[Goal of the exercise]
Update the records below so that each "Where should I click to" becomes "Where do I click to", and leave every other line unchanged.

%%

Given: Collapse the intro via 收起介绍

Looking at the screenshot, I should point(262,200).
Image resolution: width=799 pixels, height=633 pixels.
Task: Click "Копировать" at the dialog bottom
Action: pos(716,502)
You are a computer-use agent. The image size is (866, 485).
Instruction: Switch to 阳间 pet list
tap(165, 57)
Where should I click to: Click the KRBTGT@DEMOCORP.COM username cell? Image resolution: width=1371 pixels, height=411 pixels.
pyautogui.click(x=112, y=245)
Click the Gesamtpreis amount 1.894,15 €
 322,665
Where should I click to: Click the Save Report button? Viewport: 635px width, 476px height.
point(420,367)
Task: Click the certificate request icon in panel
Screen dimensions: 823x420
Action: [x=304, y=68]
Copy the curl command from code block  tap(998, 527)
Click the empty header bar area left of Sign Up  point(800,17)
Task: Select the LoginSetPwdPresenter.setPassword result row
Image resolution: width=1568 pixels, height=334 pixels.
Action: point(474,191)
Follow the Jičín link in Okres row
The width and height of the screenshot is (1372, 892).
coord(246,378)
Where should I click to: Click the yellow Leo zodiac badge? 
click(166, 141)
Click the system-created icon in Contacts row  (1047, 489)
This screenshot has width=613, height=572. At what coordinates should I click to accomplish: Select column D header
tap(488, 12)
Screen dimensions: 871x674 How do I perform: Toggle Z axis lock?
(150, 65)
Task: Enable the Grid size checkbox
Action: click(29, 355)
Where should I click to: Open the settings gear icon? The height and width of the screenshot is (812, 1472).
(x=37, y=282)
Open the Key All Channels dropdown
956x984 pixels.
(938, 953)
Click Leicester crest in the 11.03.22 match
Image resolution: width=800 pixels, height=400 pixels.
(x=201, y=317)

%%

[Solution to this task]
Given: Collapse the intro via 收起介绍

Looking at the screenshot, I should point(262,200).
Image resolution: width=799 pixels, height=633 pixels.
Task: Click "Копировать" at the dialog bottom
Action: pos(716,502)
You are a computer-use agent. The image size is (866, 485).
Instruction: Switch to 阳间 pet list
tap(165, 57)
Where do I click to: Click the KRBTGT@DEMOCORP.COM username cell? Image resolution: width=1371 pixels, height=411 pixels.
pyautogui.click(x=112, y=245)
Click the Gesamtpreis amount 1.894,15 €
 322,665
Where do I click to: Click the Save Report button? Viewport: 635px width, 476px height.
point(420,367)
Task: Click the certificate request icon in panel
Screen dimensions: 823x420
Action: [x=304, y=68]
Copy the curl command from code block  tap(998, 527)
Click the empty header bar area left of Sign Up  point(800,17)
Task: Select the LoginSetPwdPresenter.setPassword result row
Image resolution: width=1568 pixels, height=334 pixels.
Action: point(474,191)
Follow the Jičín link in Okres row
The width and height of the screenshot is (1372, 892).
coord(246,378)
Where do I click to: Click the yellow Leo zodiac badge? 
click(166, 141)
Click the system-created icon in Contacts row  (1047, 489)
This screenshot has width=613, height=572. At what coordinates should I click to accomplish: Select column D header
tap(488, 12)
Screen dimensions: 871x674 How do I perform: Toggle Z axis lock?
(150, 65)
Task: Enable the Grid size checkbox
Action: click(29, 355)
Where do I click to: Open the settings gear icon? The height and width of the screenshot is (812, 1472).
(x=37, y=282)
Open the Key All Channels dropdown
956x984 pixels.
(938, 953)
Click Leicester crest in the 11.03.22 match
Image resolution: width=800 pixels, height=400 pixels.
(x=201, y=317)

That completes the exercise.